One is to assume a distracted audience.

“You need to put your key point up front, in the first two to three seconds,” she said. “They need to work with the sound on or off.”

The other is not to recycle—don’t throw an ad cut for TV on Facebook. “You want to create natively,” Sandberg advised.

Do those things right, she emphasized, and you can reach an audience of unparalleled scale: “There has never been a better time to be a marketer.”

Maurice Levy, outgoing chief executive officer of Publicis Group SA, delivers a speech at the Viva Technology conference in Paris, France, June 15, 2017. REUTERS/Benoit Tessier
Maurice Levy, outgoing chief executive officer of Publicis Group SA, delivers a speech at the Viva Technology conference in Paris, France, June 15, 2017. REUTERS/Benoit Tessier

There’s probably never been a better time to be a Facebook ad executive, either. The company has been doing so well that some media observers worry about how much Facebook, along with Alphabet, Inc. (GOOG, GOOGL), dominates online advertising. One analyst estimated that Facebook alone racked up 77% of online advertising’s growth in 2016, leaving little for competitors—including Yahoo Finance’s parent company Verizon (VZ).

And as Google moves to incorporate a limited ad blocker to its Chrome browser while Apple (AAPL) starts to jam some common ad-tracking techniques in its Safari browser, the appeal of Facebook ads that will appear in its apps all the time should only increase.

Privacy: it’s complicated

Sandberg was cagier when Lévy asked about Facebook’s commitment to privacy. That’s a tricky topic for the company, since people won’t share their info on the service unless they think only their friends will see it—while advertisers won’t buy ads unless they think Facebook will show them to people with genuine interest in the topic.

“Privacy is core to everything we do,” Sandberg said. She pointed to the social network’s efforts to make it clear to its users who will see whatever they’re sharing. That’s a legitimate point—I can’t seem to go two weeks without Facebook reminding me that I can choose who sees what I post.

“We remain very focused on this, because it’s so important to people—definitely in Europe, but it’s clear around the world.”

Indeed: One month ago, the EU fined Facebook €110 million for not disclosing its plans to link the information of its own users and that of the WhatsApp messaging app it bought in 2014 for $19 billion.

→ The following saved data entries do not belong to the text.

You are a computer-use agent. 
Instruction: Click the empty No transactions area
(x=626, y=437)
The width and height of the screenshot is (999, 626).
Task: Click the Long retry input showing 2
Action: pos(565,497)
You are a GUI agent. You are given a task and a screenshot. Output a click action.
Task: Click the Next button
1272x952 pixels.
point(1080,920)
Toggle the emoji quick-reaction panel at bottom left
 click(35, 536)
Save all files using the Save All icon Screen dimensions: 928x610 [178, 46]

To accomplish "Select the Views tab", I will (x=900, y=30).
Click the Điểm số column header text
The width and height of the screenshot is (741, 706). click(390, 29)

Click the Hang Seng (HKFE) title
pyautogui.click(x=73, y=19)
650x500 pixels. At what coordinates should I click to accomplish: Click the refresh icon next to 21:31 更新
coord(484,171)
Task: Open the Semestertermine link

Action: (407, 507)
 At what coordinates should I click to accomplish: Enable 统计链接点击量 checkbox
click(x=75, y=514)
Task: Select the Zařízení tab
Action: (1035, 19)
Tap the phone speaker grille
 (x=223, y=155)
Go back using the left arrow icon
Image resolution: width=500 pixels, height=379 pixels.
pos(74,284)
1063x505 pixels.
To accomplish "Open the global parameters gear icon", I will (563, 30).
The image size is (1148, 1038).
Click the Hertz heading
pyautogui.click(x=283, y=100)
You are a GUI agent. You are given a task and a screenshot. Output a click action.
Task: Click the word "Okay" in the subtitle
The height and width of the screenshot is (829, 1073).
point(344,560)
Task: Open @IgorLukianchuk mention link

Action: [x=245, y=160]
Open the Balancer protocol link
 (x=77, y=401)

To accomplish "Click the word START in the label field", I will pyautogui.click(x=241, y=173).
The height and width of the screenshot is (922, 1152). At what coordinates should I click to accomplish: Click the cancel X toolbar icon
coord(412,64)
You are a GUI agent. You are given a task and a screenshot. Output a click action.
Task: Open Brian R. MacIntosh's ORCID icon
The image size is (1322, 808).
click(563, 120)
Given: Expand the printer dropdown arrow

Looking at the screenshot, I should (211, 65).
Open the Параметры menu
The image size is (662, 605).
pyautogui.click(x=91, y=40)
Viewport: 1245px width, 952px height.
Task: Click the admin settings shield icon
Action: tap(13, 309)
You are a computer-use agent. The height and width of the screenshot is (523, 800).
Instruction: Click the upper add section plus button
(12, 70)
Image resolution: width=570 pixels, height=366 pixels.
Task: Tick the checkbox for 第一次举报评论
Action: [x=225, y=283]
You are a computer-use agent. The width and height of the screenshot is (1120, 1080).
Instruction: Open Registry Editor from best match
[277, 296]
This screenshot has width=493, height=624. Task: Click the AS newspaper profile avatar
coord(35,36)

France separately fined the company €150,000 for not walling enough of its users’ data from its advertisers.

Facebook’s privacy policies and politics will only get more complicated in the European Union next May. That’s when the EU’s General Data Protection Regulation will enter into force across the continent. This sweeping reform will add such requirements as a mandate that social networks let their users take their data to another site—something Facebook’s Instagram doesn’t support today.

Diversity up and down the line

Sandberg also held back when Lévy inquired about Facebook’s commitment to diversity—a topic she declared “huuugely important” but which, like privacy, has earned her employer criticism.

“We know that more diverse teams make better decisions,” she said. “That, for tech, means more women and more underrepresented minorities.”

But Facebook’s own numbers show it’s making scant progress on that front. Its July 2016 diversity report revealed at senior leadership levels, women represented only 27% of the total, while blacks and Hispanics each accounted for 3%. On Facebook’s eight-member board, Sandberg is one of only two women.

She had a better story to tell about how Facebook has made its workplace policies more family-friendly. For instance, it now gives four months of paid leave to a new parent and extended immediately-family bereavement leave to 20 days.

A few minutes later, the interview ended. Sandberg blew the audience a kiss, picked up a piece of paper, and went back to work in California.

(Disclosures: I moderated three panels at Viva Tech and had my travel expenses covered.)